On Wednesday evening Senator Marco Rubio tweeted that the funds would run short, leaving at least 700,000 small businesses who applied in purgatory without PPP financing. But more money may be made available, as Treasury Secretary Steven Mnuchin said in a statement on Wednesday that “We urge Congress to appropriate additional funds for the Paycheck Protection Program – a critical and overwhelmingly bipartisan program – at which point we will once again be able to process loan applications, issue loan numbers, and protect millions more paychecks.”

BlueVine, OnDeck, Funding Circle, PayPal, Intuit, and Square were among the group of non-bank lenders who were recently approved. While unfortunately late to the party, these businesses will be well-positioned to quickly roll out funding once further PPP money is allocated.

“Millions of small businesses need relief more than ever right now, and providing that relief quickly and diligently is our top priority,” BlueVine CEO Eyal Lifshitz told AltFinanceDaily. “While most PPP lenders have limited their efforts to existing customers, our aim is to support and protect all small businesses.
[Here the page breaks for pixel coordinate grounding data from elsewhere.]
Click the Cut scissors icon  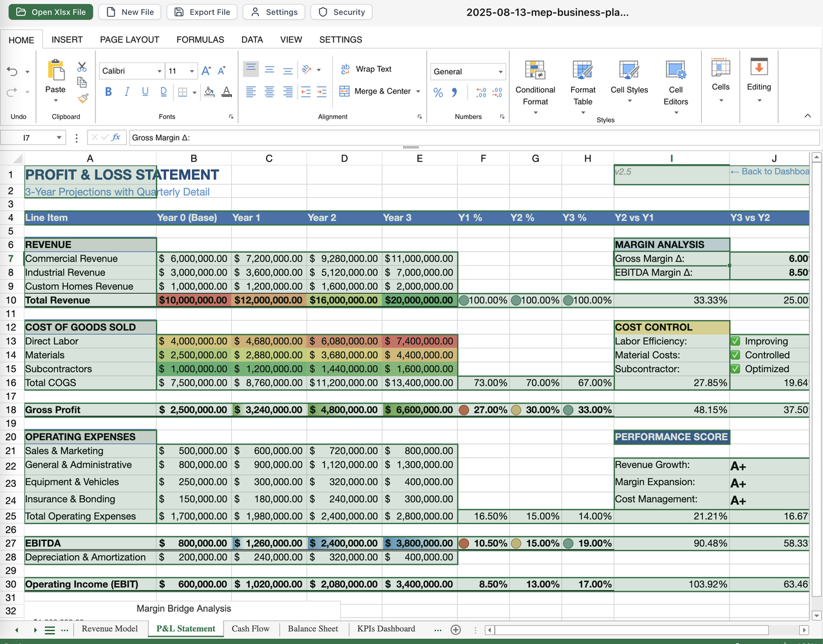82,67
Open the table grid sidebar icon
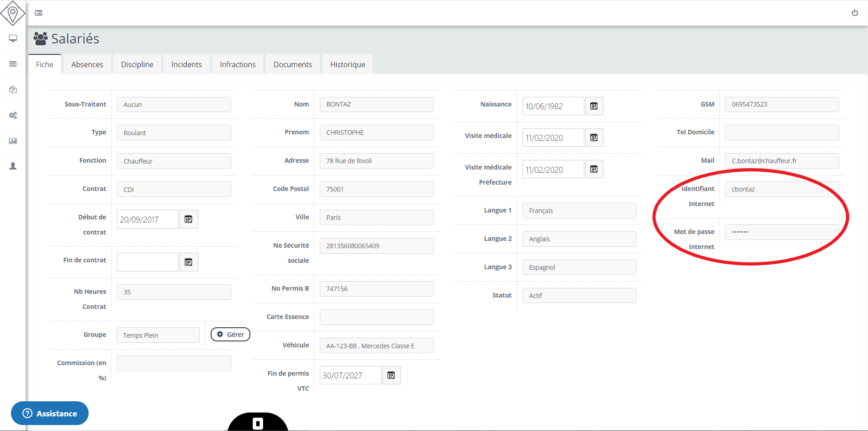 tap(13, 64)
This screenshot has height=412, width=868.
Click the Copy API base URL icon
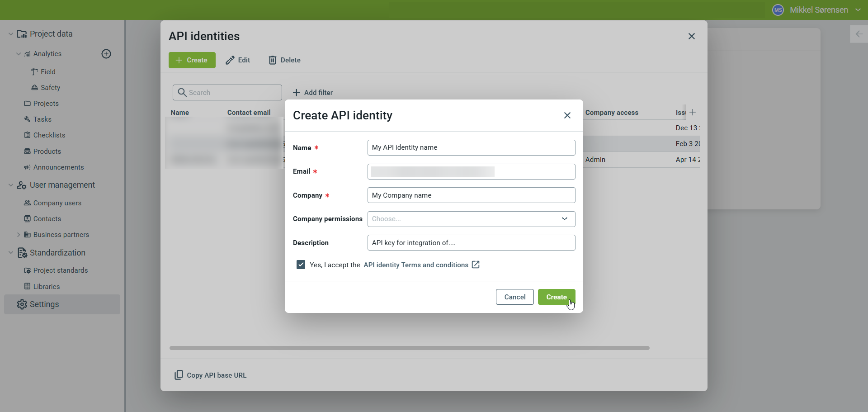179,375
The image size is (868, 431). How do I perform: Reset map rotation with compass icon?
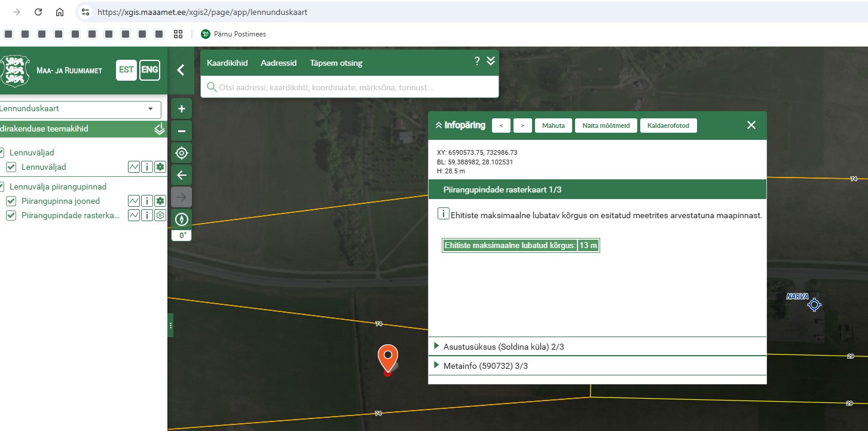pyautogui.click(x=182, y=219)
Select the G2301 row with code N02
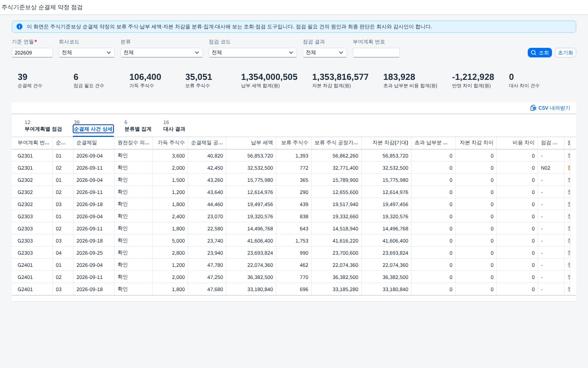The height and width of the screenshot is (368, 588). point(294,168)
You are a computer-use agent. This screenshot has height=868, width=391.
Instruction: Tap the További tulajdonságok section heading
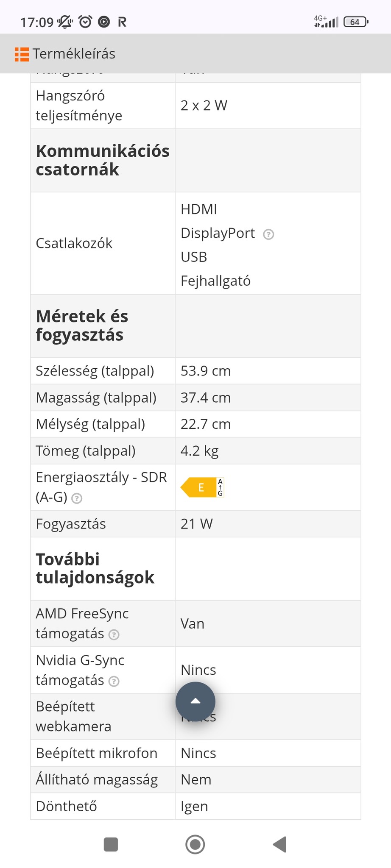(x=95, y=568)
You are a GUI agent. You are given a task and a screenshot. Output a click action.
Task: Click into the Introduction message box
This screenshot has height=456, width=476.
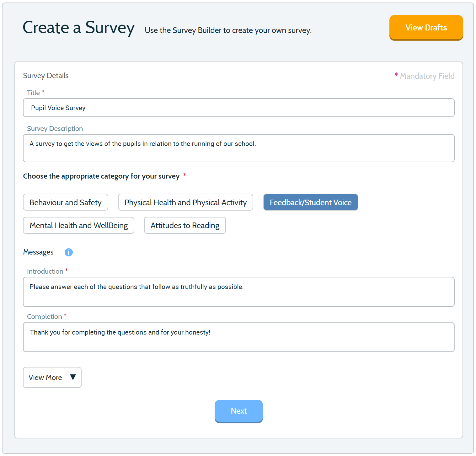(x=239, y=292)
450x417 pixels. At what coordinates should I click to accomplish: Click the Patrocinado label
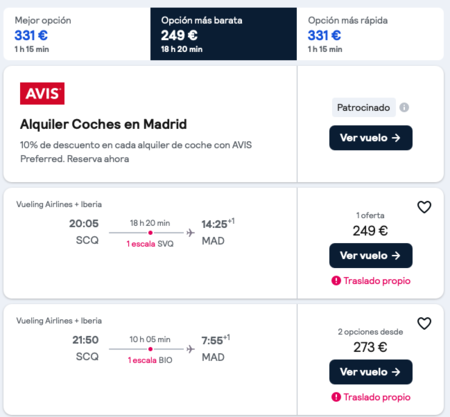364,108
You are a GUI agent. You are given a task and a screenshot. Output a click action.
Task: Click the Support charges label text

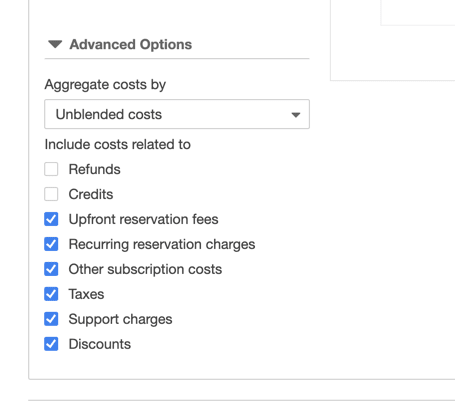point(120,319)
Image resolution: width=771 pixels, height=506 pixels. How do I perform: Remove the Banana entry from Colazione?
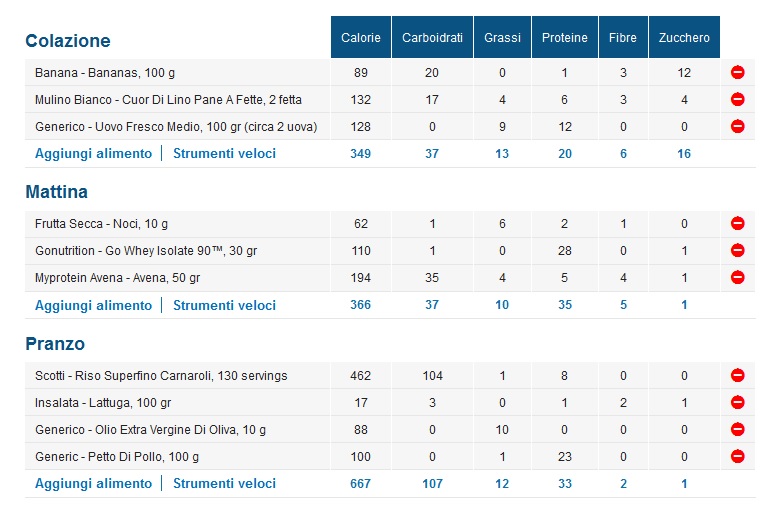pyautogui.click(x=737, y=73)
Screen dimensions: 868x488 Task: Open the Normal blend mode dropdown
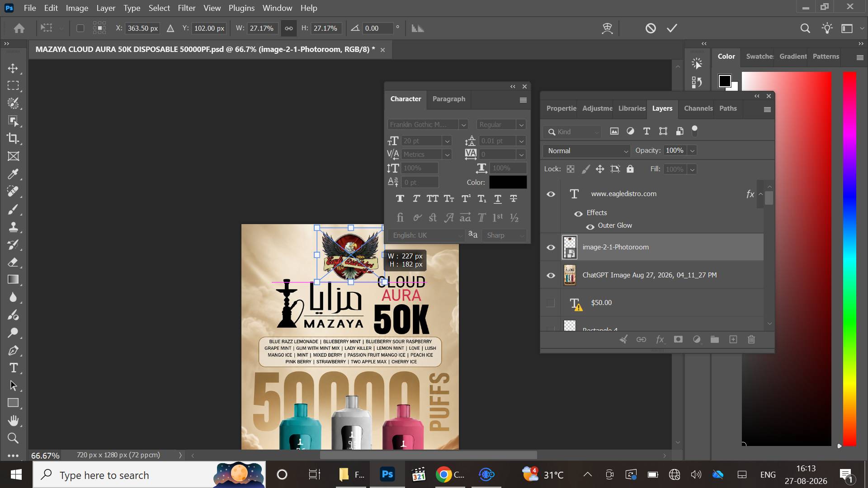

Using our data and engineering resources, we want to ensure both existing customers and other small businesses seeking relief, are aware of and have access to PPP loans. We will remain a trusted advisor to small businesses and work to get fast capital solutions to those in need.”

Lifshitz’s comment echoes concerns that have plagued the SBA since the announcement of these funds: that its systems, and the processes of the banks it works with to issue this money, are outdated and insufficient to face a financial crisis of this magnitude and speed. Now weeks into the program, businesses are reporting a lack of communication from both their bank and the SBA; and, most importantly for many, no PPP funds in their accounts.